Daily Reddit Dose: 9 June 2026
Waymo buys Apple's former Arizona proving ground and Wayve opens a London ride waitlist, while a China study links EV adoption to fewer pollution deaths and Mexico launches a low-cost model.
Yair Knijn
Founder & editor-in-chief
- autonomy
- robotaxi
- ev
- deployments
Autonomy moves: Waymo, Wayve, and a near-miss on the 10
Waymo is still buying physical testing capacity even as its commercial footprint grows. The robotaxi operator paid about $220 million for Apple's former self-driving proving ground near Wittmann, Arizona, a roughly 5,500-acre site Apple had used for Project Titan before winding the program down in 2024. The deal, recorded in early June, reads less like a trophy acquisition and more like a bet that scaled autonomy still needs dedicated land to stress-test hardware and software away from paying passengers.
Across the Atlantic, Uber and Wayve opened a waitlist for London riders to book trips in Wayve-powered autonomous vehicles through the Uber app, with the announcement timed to London Tech Week. The partnership targets L4 autonomy trials in the UK, and public signups are live, though service still depends on final regulatory clearance. That gap between consumer enthusiasm and operating permission is familiar in European robotaxi rollouts, where the product demo often arrives before the permit.
Operational credibility also showed up on video. ABC7 reported on dashcam footage shared by Waymo co-CEO Dmitri Dolgov that appears to show a Waymo robotaxi on the 10 Freeway in Los Angeles using trajectory prediction to steer around an out-of-control vehicle and avoid a collision. The clip is a company-sourced example, so it should be read as evidence of what Waymo wants the public to see about its prediction stack, rather than an independent safety audit. Even with that caveat, the episode matters because freeway edge cases remain one of the hardest filters between pilot programs and durable revenue service.
The EV adoption signal: China, Mexico, and the global curve
The electrification story this week carried a public-health dimension.
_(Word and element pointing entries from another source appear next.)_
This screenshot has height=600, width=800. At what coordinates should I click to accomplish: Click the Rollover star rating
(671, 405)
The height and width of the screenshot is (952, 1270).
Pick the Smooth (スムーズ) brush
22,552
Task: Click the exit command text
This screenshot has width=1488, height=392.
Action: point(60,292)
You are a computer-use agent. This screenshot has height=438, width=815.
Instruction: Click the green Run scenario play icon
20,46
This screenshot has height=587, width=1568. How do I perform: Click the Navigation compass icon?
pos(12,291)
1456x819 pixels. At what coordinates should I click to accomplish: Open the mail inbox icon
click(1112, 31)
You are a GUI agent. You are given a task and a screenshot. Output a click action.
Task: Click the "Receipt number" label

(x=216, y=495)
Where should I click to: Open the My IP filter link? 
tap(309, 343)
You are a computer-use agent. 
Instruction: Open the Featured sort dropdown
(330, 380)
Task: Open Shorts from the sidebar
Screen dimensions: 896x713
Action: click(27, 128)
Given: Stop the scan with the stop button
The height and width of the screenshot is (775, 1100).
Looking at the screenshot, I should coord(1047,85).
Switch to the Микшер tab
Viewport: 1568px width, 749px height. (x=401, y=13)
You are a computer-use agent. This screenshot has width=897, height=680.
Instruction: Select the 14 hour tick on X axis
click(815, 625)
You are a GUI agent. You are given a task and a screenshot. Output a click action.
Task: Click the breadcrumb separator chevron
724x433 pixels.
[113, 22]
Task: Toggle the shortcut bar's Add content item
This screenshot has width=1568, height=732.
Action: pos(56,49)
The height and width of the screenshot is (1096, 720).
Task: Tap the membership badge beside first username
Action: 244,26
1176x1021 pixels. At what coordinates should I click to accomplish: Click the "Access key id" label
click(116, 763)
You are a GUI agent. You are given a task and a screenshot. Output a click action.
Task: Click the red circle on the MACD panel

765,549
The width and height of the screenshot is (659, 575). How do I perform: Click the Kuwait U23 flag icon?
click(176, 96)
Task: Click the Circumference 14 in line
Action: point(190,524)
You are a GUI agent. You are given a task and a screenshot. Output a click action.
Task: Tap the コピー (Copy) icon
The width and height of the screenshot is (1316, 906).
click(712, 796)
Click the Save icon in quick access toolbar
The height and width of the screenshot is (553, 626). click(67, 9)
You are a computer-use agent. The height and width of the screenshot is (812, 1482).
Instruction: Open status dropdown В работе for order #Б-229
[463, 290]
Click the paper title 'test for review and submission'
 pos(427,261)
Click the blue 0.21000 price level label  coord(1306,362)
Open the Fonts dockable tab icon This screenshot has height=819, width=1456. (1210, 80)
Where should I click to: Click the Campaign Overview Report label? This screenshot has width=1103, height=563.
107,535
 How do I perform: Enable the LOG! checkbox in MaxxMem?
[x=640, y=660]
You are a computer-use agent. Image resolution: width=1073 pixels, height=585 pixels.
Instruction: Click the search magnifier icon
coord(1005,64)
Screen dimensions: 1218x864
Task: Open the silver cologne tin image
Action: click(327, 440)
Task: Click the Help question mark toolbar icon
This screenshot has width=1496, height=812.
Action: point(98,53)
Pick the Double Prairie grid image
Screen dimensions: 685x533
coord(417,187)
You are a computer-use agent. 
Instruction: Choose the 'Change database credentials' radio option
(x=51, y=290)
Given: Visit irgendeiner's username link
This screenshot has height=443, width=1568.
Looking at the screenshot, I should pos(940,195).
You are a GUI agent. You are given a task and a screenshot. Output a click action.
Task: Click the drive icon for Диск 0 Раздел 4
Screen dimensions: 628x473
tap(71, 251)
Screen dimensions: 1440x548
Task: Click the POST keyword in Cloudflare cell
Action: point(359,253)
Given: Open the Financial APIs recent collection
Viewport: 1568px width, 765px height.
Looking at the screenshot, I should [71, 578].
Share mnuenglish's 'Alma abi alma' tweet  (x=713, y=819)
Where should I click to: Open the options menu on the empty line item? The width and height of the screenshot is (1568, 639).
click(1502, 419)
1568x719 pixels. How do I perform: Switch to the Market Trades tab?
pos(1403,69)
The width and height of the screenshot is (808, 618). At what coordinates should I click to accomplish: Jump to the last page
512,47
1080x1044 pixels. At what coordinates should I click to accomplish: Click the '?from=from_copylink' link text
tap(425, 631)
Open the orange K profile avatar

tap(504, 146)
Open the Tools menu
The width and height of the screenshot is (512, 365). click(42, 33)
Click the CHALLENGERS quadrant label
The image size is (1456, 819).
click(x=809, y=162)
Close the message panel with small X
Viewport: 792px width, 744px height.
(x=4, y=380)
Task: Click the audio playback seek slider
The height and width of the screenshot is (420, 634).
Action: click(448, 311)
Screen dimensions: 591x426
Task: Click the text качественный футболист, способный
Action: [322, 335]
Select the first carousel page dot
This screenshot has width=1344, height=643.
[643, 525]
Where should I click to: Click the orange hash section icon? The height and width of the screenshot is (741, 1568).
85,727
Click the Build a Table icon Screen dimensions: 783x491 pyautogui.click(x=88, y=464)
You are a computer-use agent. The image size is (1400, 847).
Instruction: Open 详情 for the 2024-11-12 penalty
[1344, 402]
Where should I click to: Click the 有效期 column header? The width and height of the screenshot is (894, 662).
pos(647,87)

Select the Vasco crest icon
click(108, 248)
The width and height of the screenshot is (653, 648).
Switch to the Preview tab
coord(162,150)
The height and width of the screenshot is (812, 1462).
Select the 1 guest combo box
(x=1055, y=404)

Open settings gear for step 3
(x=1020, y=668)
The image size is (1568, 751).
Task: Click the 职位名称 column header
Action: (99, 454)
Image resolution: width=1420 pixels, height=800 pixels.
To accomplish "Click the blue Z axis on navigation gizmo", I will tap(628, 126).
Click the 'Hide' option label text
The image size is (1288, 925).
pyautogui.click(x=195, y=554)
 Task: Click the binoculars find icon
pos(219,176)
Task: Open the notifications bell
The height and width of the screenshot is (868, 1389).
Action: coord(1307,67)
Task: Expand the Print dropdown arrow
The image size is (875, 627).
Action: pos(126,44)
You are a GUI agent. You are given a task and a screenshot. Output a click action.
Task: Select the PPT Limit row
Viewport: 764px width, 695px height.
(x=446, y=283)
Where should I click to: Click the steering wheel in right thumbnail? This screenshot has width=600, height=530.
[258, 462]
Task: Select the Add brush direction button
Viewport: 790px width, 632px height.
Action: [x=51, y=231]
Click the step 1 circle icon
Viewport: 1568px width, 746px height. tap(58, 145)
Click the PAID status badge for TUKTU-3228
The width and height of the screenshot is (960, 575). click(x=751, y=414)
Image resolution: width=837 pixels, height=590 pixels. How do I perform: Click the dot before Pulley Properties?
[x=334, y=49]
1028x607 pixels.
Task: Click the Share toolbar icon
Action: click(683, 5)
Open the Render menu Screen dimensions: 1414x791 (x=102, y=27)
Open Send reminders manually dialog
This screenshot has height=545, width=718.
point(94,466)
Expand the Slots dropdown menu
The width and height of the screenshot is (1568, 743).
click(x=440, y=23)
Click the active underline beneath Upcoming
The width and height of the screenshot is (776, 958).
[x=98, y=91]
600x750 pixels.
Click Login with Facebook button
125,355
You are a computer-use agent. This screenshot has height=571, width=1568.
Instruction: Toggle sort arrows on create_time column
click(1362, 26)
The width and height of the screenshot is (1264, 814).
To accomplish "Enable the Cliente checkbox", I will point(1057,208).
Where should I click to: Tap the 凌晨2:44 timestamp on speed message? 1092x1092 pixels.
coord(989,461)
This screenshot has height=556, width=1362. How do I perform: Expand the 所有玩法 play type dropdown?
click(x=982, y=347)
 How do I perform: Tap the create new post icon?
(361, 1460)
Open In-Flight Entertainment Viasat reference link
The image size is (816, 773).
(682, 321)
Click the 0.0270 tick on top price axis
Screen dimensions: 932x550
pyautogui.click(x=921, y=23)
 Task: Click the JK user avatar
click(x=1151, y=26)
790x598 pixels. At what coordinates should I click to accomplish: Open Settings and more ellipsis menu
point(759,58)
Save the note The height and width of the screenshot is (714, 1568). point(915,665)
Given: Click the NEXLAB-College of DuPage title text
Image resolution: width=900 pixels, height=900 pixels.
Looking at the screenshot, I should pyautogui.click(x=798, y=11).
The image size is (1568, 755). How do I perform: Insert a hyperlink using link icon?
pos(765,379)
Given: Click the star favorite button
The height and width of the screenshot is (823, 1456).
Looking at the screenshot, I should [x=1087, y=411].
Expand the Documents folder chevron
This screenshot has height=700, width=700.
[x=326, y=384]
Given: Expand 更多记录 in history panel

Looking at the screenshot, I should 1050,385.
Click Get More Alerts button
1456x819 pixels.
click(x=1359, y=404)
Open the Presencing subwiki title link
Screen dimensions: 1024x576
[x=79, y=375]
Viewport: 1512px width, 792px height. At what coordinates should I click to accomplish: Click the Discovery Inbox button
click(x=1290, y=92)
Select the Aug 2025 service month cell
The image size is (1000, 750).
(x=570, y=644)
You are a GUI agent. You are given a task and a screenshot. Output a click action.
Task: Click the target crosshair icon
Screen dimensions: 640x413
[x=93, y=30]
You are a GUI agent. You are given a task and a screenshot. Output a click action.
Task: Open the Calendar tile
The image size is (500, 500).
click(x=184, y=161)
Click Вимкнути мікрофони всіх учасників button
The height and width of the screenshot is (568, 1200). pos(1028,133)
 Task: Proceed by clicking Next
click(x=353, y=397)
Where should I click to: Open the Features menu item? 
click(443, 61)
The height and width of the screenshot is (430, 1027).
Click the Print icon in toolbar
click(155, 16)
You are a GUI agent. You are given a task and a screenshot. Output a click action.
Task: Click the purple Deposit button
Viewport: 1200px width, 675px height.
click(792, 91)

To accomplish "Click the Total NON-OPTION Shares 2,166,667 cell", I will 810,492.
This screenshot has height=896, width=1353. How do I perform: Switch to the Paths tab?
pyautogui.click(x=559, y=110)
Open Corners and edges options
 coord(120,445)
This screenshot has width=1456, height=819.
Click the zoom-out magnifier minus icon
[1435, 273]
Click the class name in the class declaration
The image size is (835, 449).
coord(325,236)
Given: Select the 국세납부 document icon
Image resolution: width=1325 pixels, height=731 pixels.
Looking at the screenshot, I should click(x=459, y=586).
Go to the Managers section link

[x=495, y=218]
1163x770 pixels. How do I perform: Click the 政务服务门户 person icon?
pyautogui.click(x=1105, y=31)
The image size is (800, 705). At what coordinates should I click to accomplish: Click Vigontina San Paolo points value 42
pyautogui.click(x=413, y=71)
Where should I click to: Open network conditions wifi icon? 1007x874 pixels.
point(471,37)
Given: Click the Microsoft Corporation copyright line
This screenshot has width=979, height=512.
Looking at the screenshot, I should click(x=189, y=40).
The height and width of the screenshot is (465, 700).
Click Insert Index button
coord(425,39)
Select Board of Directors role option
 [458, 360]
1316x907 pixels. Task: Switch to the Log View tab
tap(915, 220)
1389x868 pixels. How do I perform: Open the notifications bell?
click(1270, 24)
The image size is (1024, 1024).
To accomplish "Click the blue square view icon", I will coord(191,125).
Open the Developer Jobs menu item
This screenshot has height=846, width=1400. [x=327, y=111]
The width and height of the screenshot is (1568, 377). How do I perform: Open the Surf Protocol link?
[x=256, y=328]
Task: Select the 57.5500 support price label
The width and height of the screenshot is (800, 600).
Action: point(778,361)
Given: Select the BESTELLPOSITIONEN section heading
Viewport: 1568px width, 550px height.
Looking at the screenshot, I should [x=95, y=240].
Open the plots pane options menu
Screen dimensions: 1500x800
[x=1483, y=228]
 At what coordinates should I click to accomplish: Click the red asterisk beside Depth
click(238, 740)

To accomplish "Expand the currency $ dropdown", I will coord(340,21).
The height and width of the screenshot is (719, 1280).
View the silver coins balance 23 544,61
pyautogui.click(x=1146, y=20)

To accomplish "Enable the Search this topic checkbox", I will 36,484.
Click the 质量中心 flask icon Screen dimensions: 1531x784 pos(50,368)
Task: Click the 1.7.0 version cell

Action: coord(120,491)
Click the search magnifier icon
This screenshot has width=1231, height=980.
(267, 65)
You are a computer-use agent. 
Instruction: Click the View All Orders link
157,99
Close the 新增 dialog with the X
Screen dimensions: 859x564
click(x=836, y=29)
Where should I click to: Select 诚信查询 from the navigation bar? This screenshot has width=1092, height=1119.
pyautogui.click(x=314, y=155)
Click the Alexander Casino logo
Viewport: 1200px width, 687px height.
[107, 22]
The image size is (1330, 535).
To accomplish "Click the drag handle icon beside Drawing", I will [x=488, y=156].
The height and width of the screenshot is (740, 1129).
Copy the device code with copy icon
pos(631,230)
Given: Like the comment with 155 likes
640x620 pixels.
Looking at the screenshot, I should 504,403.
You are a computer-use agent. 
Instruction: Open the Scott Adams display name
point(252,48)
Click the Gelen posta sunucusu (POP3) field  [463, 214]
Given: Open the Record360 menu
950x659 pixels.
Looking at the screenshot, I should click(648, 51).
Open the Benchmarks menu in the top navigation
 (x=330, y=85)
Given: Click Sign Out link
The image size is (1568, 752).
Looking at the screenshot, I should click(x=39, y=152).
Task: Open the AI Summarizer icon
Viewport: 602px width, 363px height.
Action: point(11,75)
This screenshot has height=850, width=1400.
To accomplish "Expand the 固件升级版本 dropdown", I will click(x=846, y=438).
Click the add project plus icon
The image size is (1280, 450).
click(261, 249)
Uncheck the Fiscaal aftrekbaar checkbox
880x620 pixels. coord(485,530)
A peer-reviewed study published in Nature Health on May 13 estimates that China's shift toward new energy vehicles cut urban air pollution enough to prevent roughly 262,000 non-accidental premature deaths by 2023. Coverage of the paper also cites a 23.8% reduction in PM2.5 linked to the transition. Those numbers will be debated, model assumptions always are, but they give policymakers a concrete frame for EV deployment beyond tailpipe aesthetics: measurable mortality avoided at national scale.
Mexico, meanwhile, is trying to write a domestic chapter. President Claudia Sheinbaum unveiled Olinia 1, described as the country's first domestically designed electric vehicle and backed by government support for urban production. Reporting on the launch places pricing in a roughly $7,500 to $9,000 band, with first deliveries targeted for summer 2027. If Olinia reaches volume at that price point, it could matter more for Latin American adoption than another premium import, because affordability and local assembly address the two complaints that stall EV uptake in emerging markets.
The wider market arc supports that regional ambition. The IEA's Global EV Outlook 2026 projects about 23 million electric car sales this year, nearly 30% of all cars sold globally, with growth showing up even where subsidy regimes are thin. The executive summary points to the same order of magnitude, roughly 28% to 30% market share, and notes sharp percentage gains in Latin America and Asia Pacific outside China. Electrification is no longer a China-only headline or a California regulatory story. It is becoming the default growth path for automakers that need volume in price-sensitive cities.
AutonomyEV's opinion
Waymo's Arizona land purchase and Wayve's London waitlist look like different strategies, infrastructure depth versus platform partnerships, yet both answer the same question: who can keep testing and recruiting riders while regulators move slowly. The freeway footage adds a useful public reminder that prediction quality still separates serious robotaxi programs from marketing decks.
On the EV side, China's mortality estimates and Mexico's Olinia launch belong in the same analytical frame. Adoption at scale produces measurable air-quality returns, while affordable domestic models determine whether those returns spread beyond the world's largest car market. The IEA's 2026 sales trajectory suggests that spread is already underway.
Measured together, the week points to parallel maturation. Autonomy operators are buying land and recruiting riders ahead of the permits. Electrification is producing health data and new national entrants. Neither line of news guarantees victory for every player involved, but both make the transition harder to dismiss as experimental fringe.